▸ **TASK TO COMPLETE**
Return each line of the records with nothing changed, pictures excepted.
===============
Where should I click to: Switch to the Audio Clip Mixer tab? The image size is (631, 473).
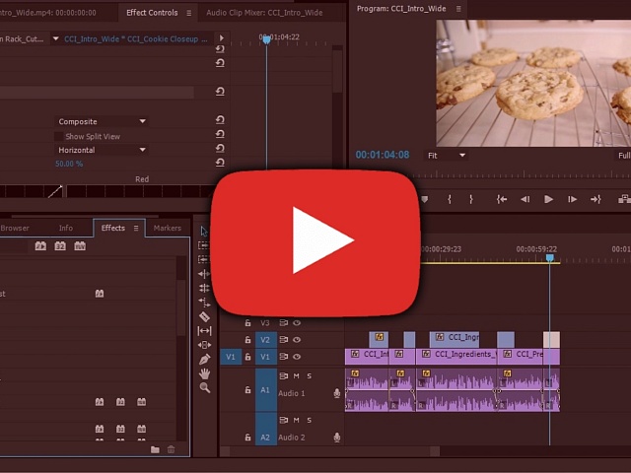(x=264, y=13)
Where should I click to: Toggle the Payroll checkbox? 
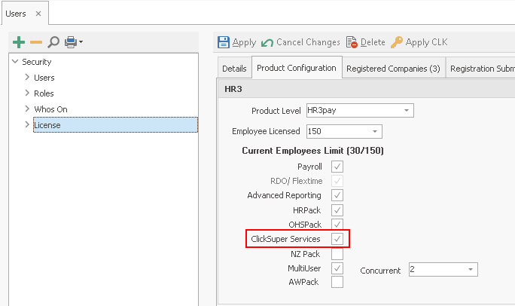coord(337,167)
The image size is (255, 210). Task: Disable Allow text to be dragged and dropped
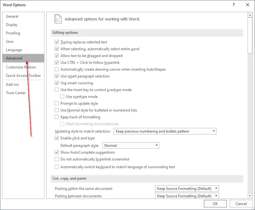(57, 55)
===============
▸ **FINISHED TASK**
Where should I click to: Switch to the Audio Clip Mixer tab? The image size is (631, 473).
(x=264, y=13)
Where should I click to: Toggle the Payroll checkbox? 
coord(337,167)
The image size is (255, 210). Task: Disable Allow text to be dragged and dropped
(57, 55)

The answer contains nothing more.